Generally speaking, the only way to operate on a PyObject* is to call the appropriate API functions. For example, to convert a given PyObject* to a C integer, you can use PyInt_AsLong(); to add two objects together, you can call PyNumber_Add().
Internally, PyPy uses a similar approach. All Python objects are subclasses of the RPython W_Root class, and they are operated by calling methods on the space singleton, which represents the interpreter.
At first, it looks very easy to write a compatibility layer: just make PyObject* an alias for W_Root, and write simple RPython functions (which will be translated to C by the RPython compiler) which call the space accordingly:

def PyInt_AsLong(space, o):
    return space.int_w(o)

def PyNumber_Add(space, o1, o2):
    return space.add(o1, o2)

Actually, the code above is not too far from the real implementation. However, there are tons of gory details which make it much harder than it looks, and much slower unless you pay a lot of attention to performance.

The PyPy GC

To understand some of cpyext challenges, you need to have at least a rough idea of how the PyPy GC works.
Contrarily to the popular belief, the "Garbage Collector" is not only about collecting garbage: instead, it is generally responsible for all memory management, including allocation and deallocation.
Whereas CPython uses a combination of malloc/free/refcounting to manage memory, the PyPy GC uses a completely different approach. It is designed assuming that a dynamic language like Python behaves the following way:

You create, either directly or indirectly, lots of objects.

Most of these objects are temporary and very short-lived. Think e.g. of doing a + b + c: you need to allocate an object to hold the temporary result of a + b, then it dies very quickly because you no longer need it when you do the final + c part.

Only small fraction of the objects survive and stay around for a while.

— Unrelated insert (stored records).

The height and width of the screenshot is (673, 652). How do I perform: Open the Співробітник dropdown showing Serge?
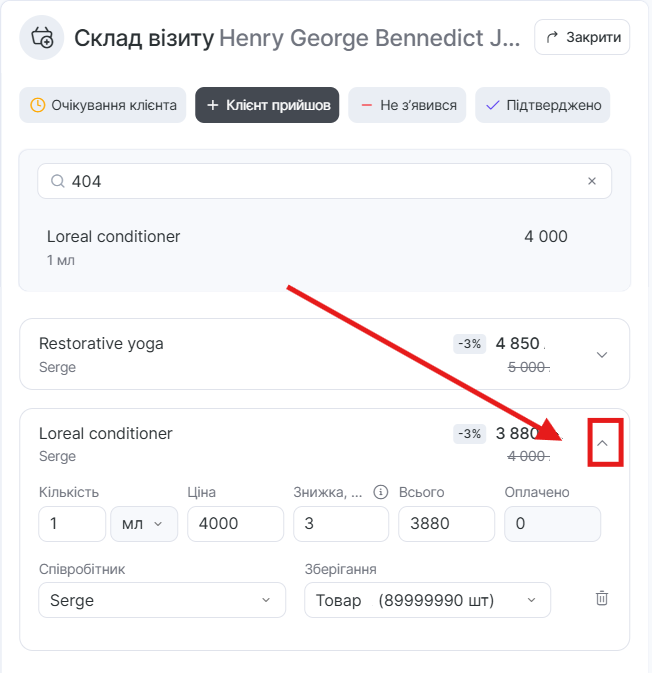161,600
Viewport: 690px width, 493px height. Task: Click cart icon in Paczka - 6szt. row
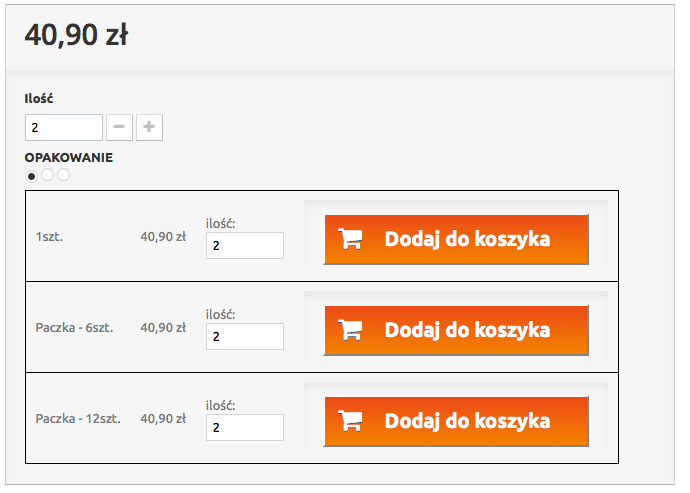click(350, 330)
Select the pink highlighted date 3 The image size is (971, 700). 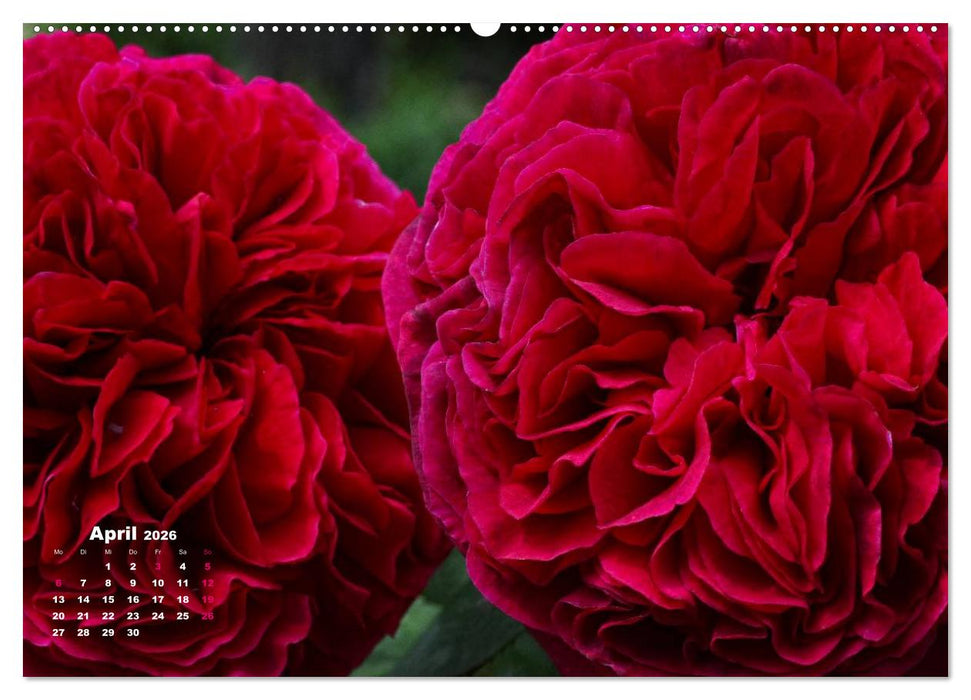(x=158, y=566)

So, the strategy is: make allocation as fast as possible; make deallocation of short-lived objects as fast as possible; find a way to handle the remaining small set of objects which actually survive long enough to be important.
This is done using a Generational GC: the basic idea is the following:

We have a nursery, where we allocate "young objects" very quickly.

When the nursery is full, we start what we call a "minor collection".

We do a quick scan to determine the small set of objects which survived so far

We move these objects out of the nursery, and we place them in the area of memory which contains the "old objects". Since the address of the objects changes, we fix all the references to them accordingly.

now the nursery contains only objects which "died young". We can discard all of them very quickly, reset the nursery, and use the same area of memory to allocate new objects from now.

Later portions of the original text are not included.